Back on board, Kodai and Sanada are in the rear observation dome. Sanada hands Chuya Nakahara’s book over to Kodai. Kodai holds it for a moment and gives it back to Sanada, but the XO wants him to keep it. Okita addresses the crew over the PA system, informing them the gate has been opened and that it will enable them to jump 30.000 light years.

[LC]: Nice solid moment between these two, bringing a satisfying episode to an end. Important questions answered, important backstories revealed, character development… this baby had it all.

Yuki is in the Automatic Navigation data room and opens the access hatch to the navigation core. Okita says he has to clear something up.
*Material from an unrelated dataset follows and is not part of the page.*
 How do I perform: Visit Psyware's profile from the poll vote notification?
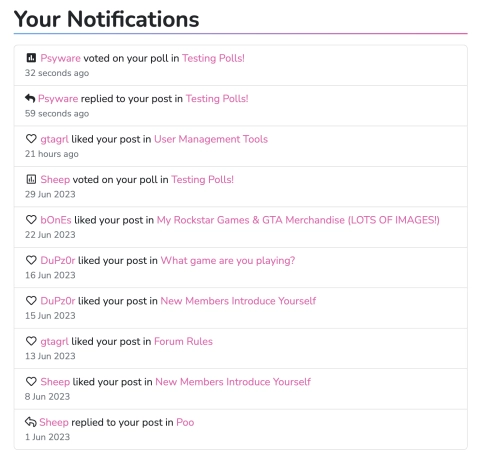pos(60,58)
As Yuki climbs to the core chamber, he reveals that the rumor going around the ship, about an Iscandarian being on board, is true. But he clarifies that she is not a crew member and that she’s been asleep inside the Automatic Navigation Room. Yuki accesses the control console and the frost layer covering the stasis capsule dissipates. She looks inside, seeing the sleeping Iscandarian princess. When Yuki rhetorically asks if she is Yurisha Iscandar, something unexpected happens. From behind her, a familiar voice answers “no, now I am myself.” Yuki turns to face Misaki Yuri(sh)a, who identifies herself as Yurisha Iscandar.

[LC]: Finally, we get to see the real Yurisha, instead of just a vision or a “ghost.” This scene makes me wonder, does Yurisha’s stasis capsule come with a “frost layer to keep the mystery about what’s inside” generator or did Yuki turn off something important just to take a peek?!
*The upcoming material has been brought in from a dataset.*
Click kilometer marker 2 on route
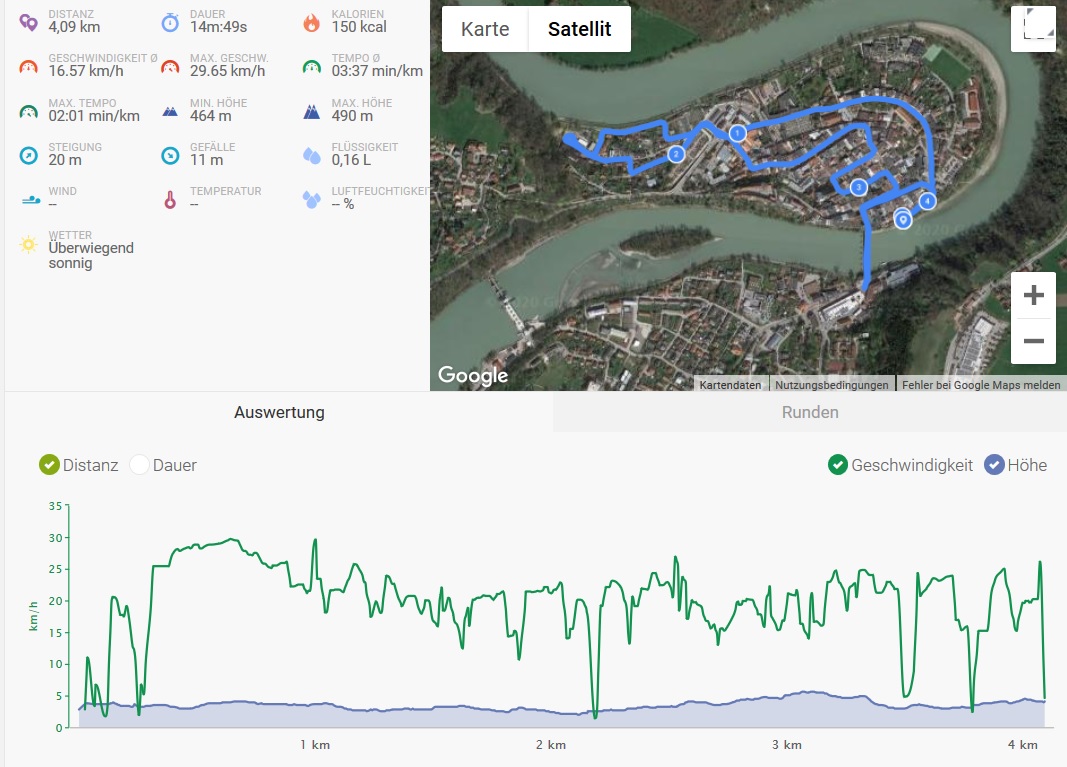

I know I’ve used the sarcastic “Surprise!” line a few too many times but… Surprise! Misaki is Yurisha… except she’s not! XD

Well, at least we can put this ridiculous sub-plot behind us and move on to better things.

PREVIEW:

Balun. A lighthouse in space. The center of a network that connects the galaxy. A gigantic enemy fleet gathers, numbering 10,000 in all. Yamato sets a course straight through for the Large Magellanic Cloud.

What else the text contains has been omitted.